STE WILLIAMS

Leak of kids’ social services info earns Aberdeen City Council £100k fine

Aberdeen City Council has been hit with a £100,000 fine (about $150k) by the Information Commissioner’s Office (ICO), after an employee took sensitive files home and accidentally uploaded them to a public website.

The data, which included information on vulnerable children and details of alleged crimes, was on display for three months before it was spotted and taken down.

The incident started in November 2011, when an unnamed female council worker worked on council files on her own second-hand computer at home. These files apparently included minutes of meetings and detailed reports relating to the care of children.

The investigation into the incident failed to pin down whether the documents were accessed using remote access to council email or carried home on a USB stick, but at some point after being copied to the My Documents folder on her laptop the files were posted online by some unspecified software, thought to have been installed on the system by a previous owner and either started automatically or accidentally activated by the hapless employee.

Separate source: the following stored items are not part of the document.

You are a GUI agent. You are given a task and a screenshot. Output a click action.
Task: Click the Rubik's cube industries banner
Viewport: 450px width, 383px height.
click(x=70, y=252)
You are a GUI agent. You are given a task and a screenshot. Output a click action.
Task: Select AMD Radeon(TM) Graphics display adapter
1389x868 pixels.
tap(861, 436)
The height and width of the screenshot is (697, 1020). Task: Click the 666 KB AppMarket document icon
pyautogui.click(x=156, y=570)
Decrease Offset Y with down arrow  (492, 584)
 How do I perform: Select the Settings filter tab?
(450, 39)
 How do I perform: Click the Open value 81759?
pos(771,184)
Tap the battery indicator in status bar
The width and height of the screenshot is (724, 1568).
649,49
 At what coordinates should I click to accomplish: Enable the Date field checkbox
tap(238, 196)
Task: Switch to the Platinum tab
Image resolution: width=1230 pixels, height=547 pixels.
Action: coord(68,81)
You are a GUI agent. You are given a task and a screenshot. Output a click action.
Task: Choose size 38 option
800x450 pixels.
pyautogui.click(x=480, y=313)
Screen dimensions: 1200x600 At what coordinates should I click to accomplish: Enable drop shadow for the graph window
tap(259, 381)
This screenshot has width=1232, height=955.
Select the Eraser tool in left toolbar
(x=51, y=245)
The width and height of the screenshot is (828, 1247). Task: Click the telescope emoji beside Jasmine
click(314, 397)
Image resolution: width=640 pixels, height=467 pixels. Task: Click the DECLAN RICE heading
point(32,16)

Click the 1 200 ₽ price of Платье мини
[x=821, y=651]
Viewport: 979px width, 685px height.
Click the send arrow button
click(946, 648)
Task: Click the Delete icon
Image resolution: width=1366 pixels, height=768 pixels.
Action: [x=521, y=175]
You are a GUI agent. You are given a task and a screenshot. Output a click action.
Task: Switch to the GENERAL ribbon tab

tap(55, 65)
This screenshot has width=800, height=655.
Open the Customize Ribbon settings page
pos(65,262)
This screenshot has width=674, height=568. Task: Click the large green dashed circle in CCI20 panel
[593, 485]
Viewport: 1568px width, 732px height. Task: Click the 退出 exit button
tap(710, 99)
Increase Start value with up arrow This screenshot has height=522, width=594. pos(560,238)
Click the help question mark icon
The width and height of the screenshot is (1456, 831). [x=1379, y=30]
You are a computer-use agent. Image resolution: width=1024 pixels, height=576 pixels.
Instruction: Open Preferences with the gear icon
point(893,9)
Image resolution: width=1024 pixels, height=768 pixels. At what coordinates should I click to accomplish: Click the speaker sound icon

Once online they were not noticed until February 2012 when another council employee stumbled across them when doing a search for their own name, and they were promptly removed from the website. The exact location the four files were posted to is also unspecified in the ICO report.

The ICO found huge gaps in the council’s policies regarding home working, which seem to have focused entirely on health and safety with no regard for the security of sensitive data, and even those policies which had been drafted were not being enforced:

In this case Aberdeen City Council failed to monitor how personal information was being used and had no guidance to help home workers look after the information. On a wider level, the council also had no checks in place to see whether the council’s existing data protection guidance was being followed.

The Data Protection Act, found to have been breached in this case, allows for fines of up to £500,000 for the most serious data breaches.

This case highlights a wealth of common problems with working from home and BYOD (Bring Your Own Device) practices. Any business or institution dealing with sensitive data – which is just about anyone really – needs to think carefully about how that data is secured when it’s being accessed remotely by staff, just as much as when handing it over to third parties.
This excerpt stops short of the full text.